Qu'on ne m'oppose pas de belles paroles sur la sainteté de la justice et l'impassible vertu du magistrat; je connais d'Aguesseau, et j'ai lu plus d'un discours de rentrée; il ne s'agit point ici des mots, mais des choses. Si l'accusé est présumé innocent, pourquoi la prison préventive est-elle prodiguée? Pourquoi la liberté sous caution n'est-elle qu'une rare exception? En Angleterre, aux États-Unis, la liberté sous caution est de droit pour les délits; elle peut même être accordée en cas de crime. Est-il possible qu'en deux pays, le même principe donne des résultats contraires?

Si le prévenu est présumé innocent, pourquoi le force-t-on de s'accuser lui-même ? Qu'est-ce que ces interrogatoires multipliés, ces piéges, ces finesses dont certains magistrats ont quelquefois le tort de se glorifier en cour d'assises? Si le prévenu est présumé innocent, d'où vient qu'à l'audience le ministère public, et quelquefois le président, le prend, avec lui et avec l'avocat, sur un ton de rigueur et de menace? D'où vient surtout que l'accusé n'est pas libre d'interroger à sa façon les témoins et de les mettre en contradiction avec eux-mêmes? S'il essaye de les démentir tandis qu'ils déposent, on lui répond d'ordinaire que c'est là de la discussion; on lui ferme la bouche au moment où de ses paroles peut dépendre son salut. Tout cela n'existe point chez les peuples libres; le prévenu n'est forcé ni de s'accuser ni de se justifier avant l'audience; le ministère public n'a pas plus de droit sur les témoins que n'en a le défenseur; enfin,

le président, impassible et muet, sans autre soin que celui de la police de l'audience, est reconnu par l'usage comme le protecteur naturel de l'accusé. On s'est bien gardé de le charger d'un résumé qui, si impartial que soit ou que veuille être le magistrat, a toujours ce grave défaut d'enlever le dernier mot au prévenu et de lui ravir le privilége suprême de la faiblesse et de la misère, le droit d'attendrir ceux qui vont disposer de sa liberté, et peut-être de sa vie.

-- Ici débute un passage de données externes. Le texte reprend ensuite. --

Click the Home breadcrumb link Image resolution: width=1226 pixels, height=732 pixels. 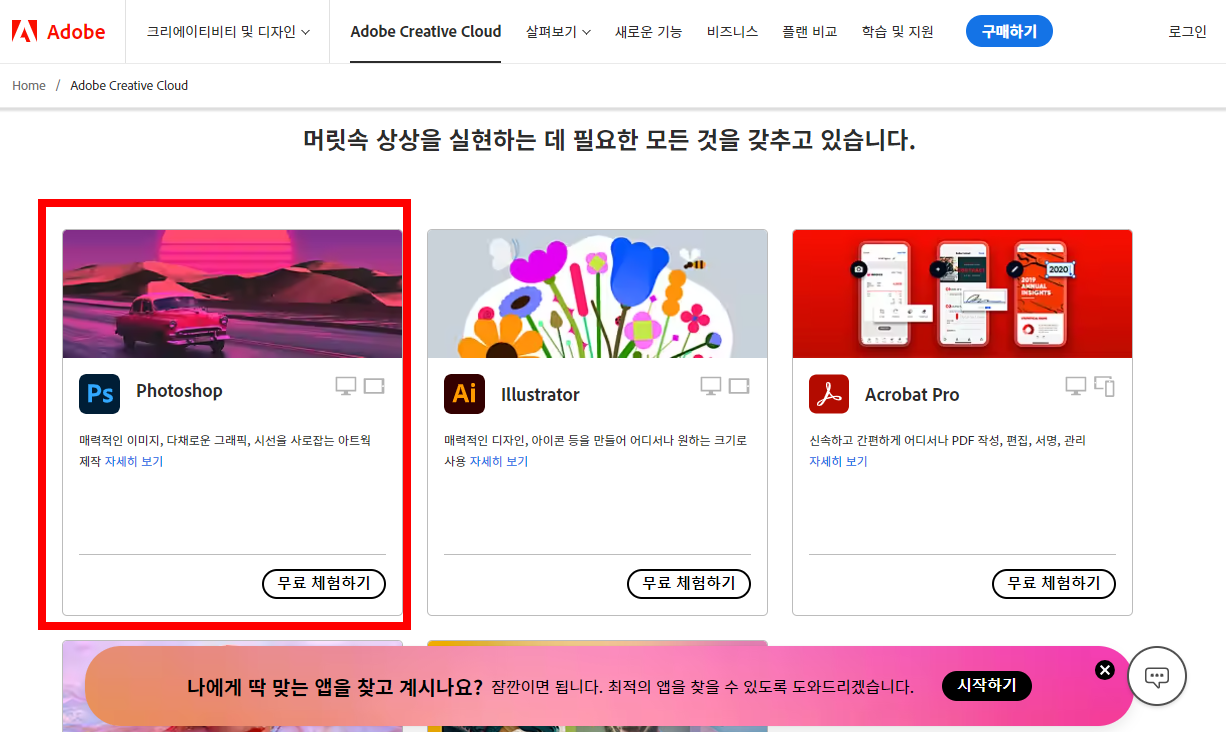28,85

Qu'on ne voie pas dans ces paroles une critique de la magistrature française; rien n'est plus loin de ma pensée. Ce ne sont pas les hommes que j'attaque, ce sont les institutions. Je n'imagine pas qu'un juge anglais soit plus éclairé, plus sage ni plus respectable qu'un président de cour d'assises; mais le rôle que la loi attribue au magistrat n'est pas le même dans les deux pays. En France, le président représente l'État, intéressé à la punition du crime; en Angleterre, ce n'est qu'un arbitre placé entre l'accusation et la défense; son impartialité est absolue. De là, dans les deux pays, une façon toute différente d'entendre un même devoir; mais, selon moi, la vieille coutume d'Angleterre, issue des forêts de la Germanie, a bien mieux compris la sainteté de la justice, que ne l'a fait la loi française, sortie d'une source empoisonnée.

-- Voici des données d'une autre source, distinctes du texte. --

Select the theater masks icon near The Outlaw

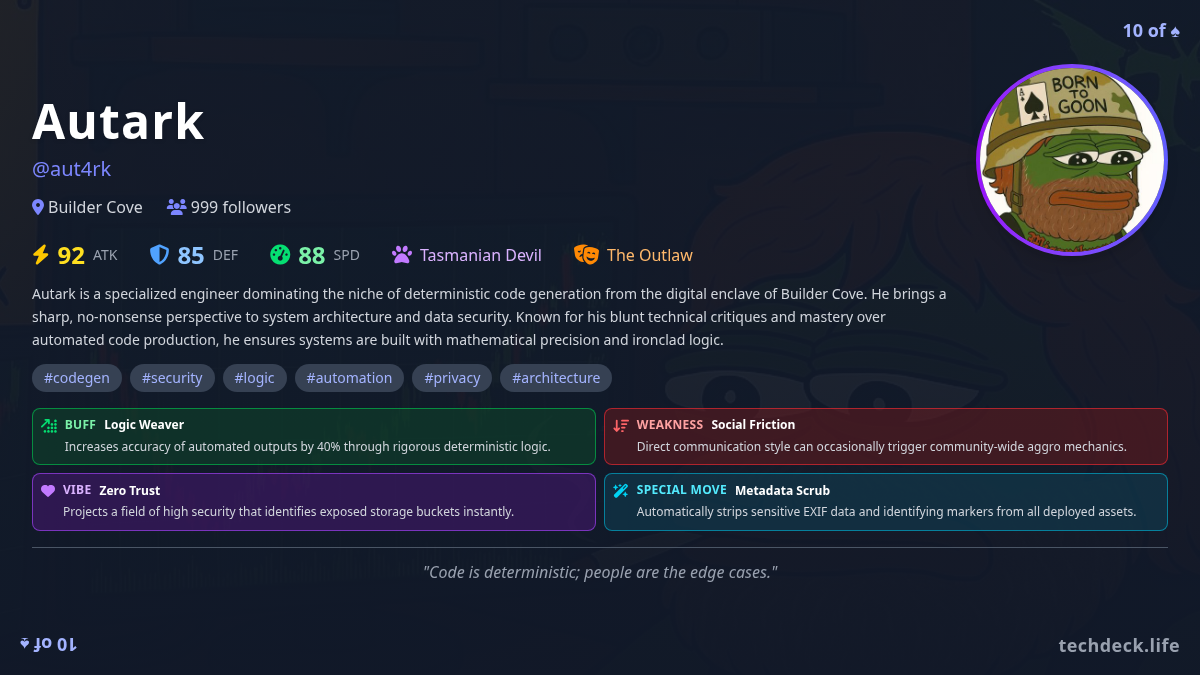click(x=586, y=254)
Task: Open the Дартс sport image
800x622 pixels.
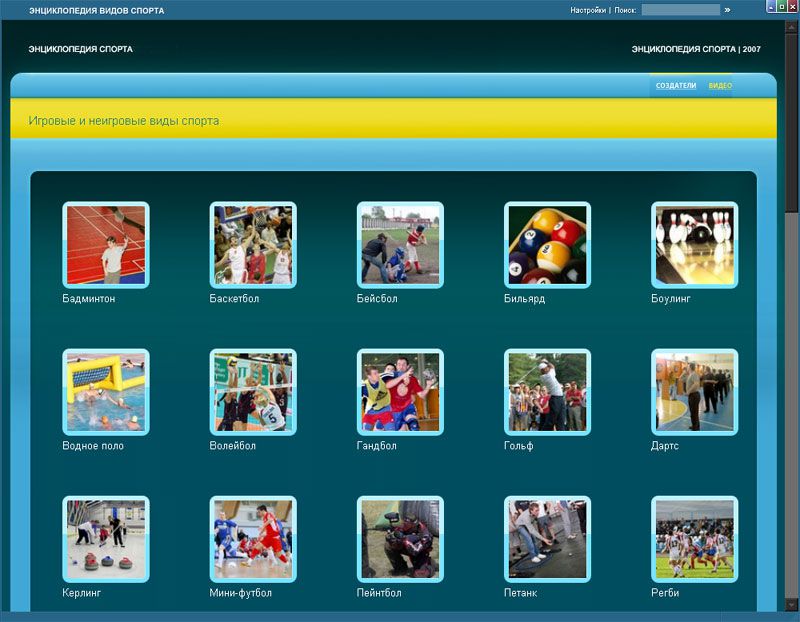Action: coord(694,392)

Le gouvernement a senti le besoin d'une réforme criminelle; il faut l'encourager dans cette voie. C'est une bonne chose que d'abréger la prison préventive pour une foule de petits délits correctionnels, mais il ne faut pas en rester là. Nous avons plus d'un emprunt à faire à nos voisins, sans danger pour la paix publique et au grand profit de la liberté. La question pénitentiaire est à l'étude; c'est un problème de la plus grande importance; il faudrait aussi s'occuper de la surveillance qui, selon moi, en éternisant une faute expiée, prévient moins de crimes qu'elle n'en cause; il faudrait enfin supprimer et au plus tôt la loi de sûreté générale; c'est une loi qui n'est plus de notre temps; je n'en dirai pas davantage.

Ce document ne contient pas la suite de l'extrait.